ワイヤーシャークやログから通信を追っかけてみたところ、どうやら閉域ネットワーク(閉域網)の環境だと起こる様子。
※補足
閉域環境…インターネットから切り離された独自のネットワーク
参考記事:閉域網とは? 種類やメリット、選び方、セキュリティ対策の方法を解説
これについて調査した結果と、実施した対処方法を書いていきます。
目次
確認できた挙動
Design Studio(DS)とRoboServer(RS)が、Desktop Automation Service(DAS)と初めて通信を行うときに、WindowsはSSL/TLS通信によって証明書を確認しにいきます。
応答がない場合、3~5秒でタイムアウトします。
上記の証明書を確認するときに、DNSでの名前解決も行います。
応答がない場合、こちらは約30秒でタイムアウトします。
それに対して、Bizrobo!側はというと、DSとDASの通信開始して10秒間応答がないとタイムアウトしてしまいます。
つまり、SSL/TLS通信を行う環境でDNSサーバー(ルーター含む)と疎通でき、かつDNSのリクエストが外部通信できない閉域ネットワークの環境では、DNSの名前解決よりもBizrobo!のタイムアウトの時間が先に来てしまい、結果的に初回の接続で毎回タイムアウトしてしまうようです。
この時、証明書の確認自体をさせなければDNSの名前解決もする必要がなくなるため、証明書の確認を無効にするといった方法で回避することができました。
対処方法
グループポリシーより、[コンピュータの構成] - [ポリシー] - [Windowsの設定] - [セキュリティの設定] - [公開キーのポリシー] - [証明書パス検証の設定]を選択。
ネットワークの取得タブから、”これらのポリシーの設定を定義する”にチェックをいれ、”Microsoftルート証明書プログラムで証明書を自動更新する”のチェックを外すことで、閉域ネットワークの環境でも問題なく初回接続できるようになりました。
補足情報
-
ネットワークが完全に切断されているオフラインの環境の場合、TCPのタイムアウトが先に発生してくれるので、証明書を無効にしなくてもDSとDASが問題なく初回接続できました。
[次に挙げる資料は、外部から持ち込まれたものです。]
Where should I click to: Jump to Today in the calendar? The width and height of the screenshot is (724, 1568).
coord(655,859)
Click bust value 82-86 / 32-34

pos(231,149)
(LocalDAでのテスト結果です)
参考:Local Desktop Automationの機能と設定方法について -
DNS名前解決は端末でキャッシュされるため、ipconfig /flushdnsでキャッシュを破棄することで、2回目以降の接続でも発生させることができました。
v11.3.0.4とv11.4以降では、Design Studio.confもしくはRoboServer.confに以下を追記することでタイムアウトの設定を最大で20秒まで伸ばせるようです。
参考: Communication defaults between different Kofax RPA (Kapow) components
#DAS Timeout
wrapper.java.additional.30=-Ddas.timeout.seconds=20
- HOSTS、LMHOSTSで「ctldl.windowsupdate.com」を設定しても、特定のURLは設定を無視してDNSを問い合わせてしまうようで、回避策には使えませんでした。